Written request >>
Rewrite everything from the start of the material down to the line with "Action: click(529, 309)", changing "Tap" to "Press" and keeping the rest the same.

Text and item location entries >>
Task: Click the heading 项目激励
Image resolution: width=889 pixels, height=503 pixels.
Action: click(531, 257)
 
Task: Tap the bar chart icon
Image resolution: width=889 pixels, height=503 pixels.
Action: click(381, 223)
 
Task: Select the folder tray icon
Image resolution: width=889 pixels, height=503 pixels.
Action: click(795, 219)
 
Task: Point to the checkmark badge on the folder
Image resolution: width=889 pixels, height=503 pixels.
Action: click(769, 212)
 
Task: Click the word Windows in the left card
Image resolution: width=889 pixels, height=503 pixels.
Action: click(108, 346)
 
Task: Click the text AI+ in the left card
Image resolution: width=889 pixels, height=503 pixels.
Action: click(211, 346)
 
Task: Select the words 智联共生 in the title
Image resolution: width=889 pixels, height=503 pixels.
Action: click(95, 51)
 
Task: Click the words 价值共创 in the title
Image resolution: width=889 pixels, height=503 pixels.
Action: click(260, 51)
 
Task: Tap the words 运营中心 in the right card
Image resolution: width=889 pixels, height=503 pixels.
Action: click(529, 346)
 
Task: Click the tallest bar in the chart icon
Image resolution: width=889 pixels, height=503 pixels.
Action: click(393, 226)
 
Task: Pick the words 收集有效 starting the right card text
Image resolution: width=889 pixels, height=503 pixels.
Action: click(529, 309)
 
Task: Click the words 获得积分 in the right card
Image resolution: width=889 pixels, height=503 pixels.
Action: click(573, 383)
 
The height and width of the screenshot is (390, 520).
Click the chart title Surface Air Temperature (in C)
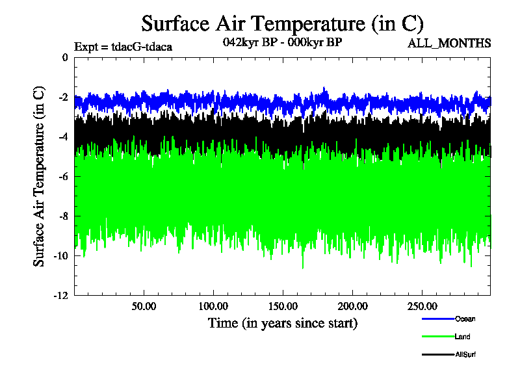coord(283,24)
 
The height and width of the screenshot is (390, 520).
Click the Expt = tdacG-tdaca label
coord(124,47)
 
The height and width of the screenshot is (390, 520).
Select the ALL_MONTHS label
coord(449,44)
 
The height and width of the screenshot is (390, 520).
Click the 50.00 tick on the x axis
coord(144,306)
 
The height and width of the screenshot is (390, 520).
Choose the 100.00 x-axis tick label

Full output >>
Task: Click the heading 项目激励
Image resolution: width=889 pixels, height=503 pixels.
Action: click(531, 257)
 
Task: Press the bar chart icon
Image resolution: width=889 pixels, height=503 pixels.
Action: click(381, 223)
 
Task: Select the folder tray icon
Image resolution: width=889 pixels, height=503 pixels.
Action: click(795, 219)
 
Task: Point to the checkmark badge on the folder
Image resolution: width=889 pixels, height=503 pixels.
Action: click(769, 212)
 
Task: Click the word Windows in the left card
Image resolution: width=889 pixels, height=503 pixels.
Action: click(108, 346)
 
Task: Click the text AI+ in the left card
Image resolution: width=889 pixels, height=503 pixels.
Action: click(211, 346)
 
Task: Select the words 智联共生 in the title
Image resolution: width=889 pixels, height=503 pixels.
Action: click(95, 51)
 
Task: Click the words 价值共创 in the title
Image resolution: width=889 pixels, height=503 pixels.
Action: click(260, 51)
 
Task: Press the words 运营中心 in the right card
Image resolution: width=889 pixels, height=503 pixels.
Action: click(529, 346)
 
Task: Click the tallest bar in the chart icon
Image resolution: width=889 pixels, height=503 pixels.
Action: click(393, 226)
 
Task: Pick the words 收集有效 starting the right card text
Image resolution: width=889 pixels, height=503 pixels.
Action: click(529, 309)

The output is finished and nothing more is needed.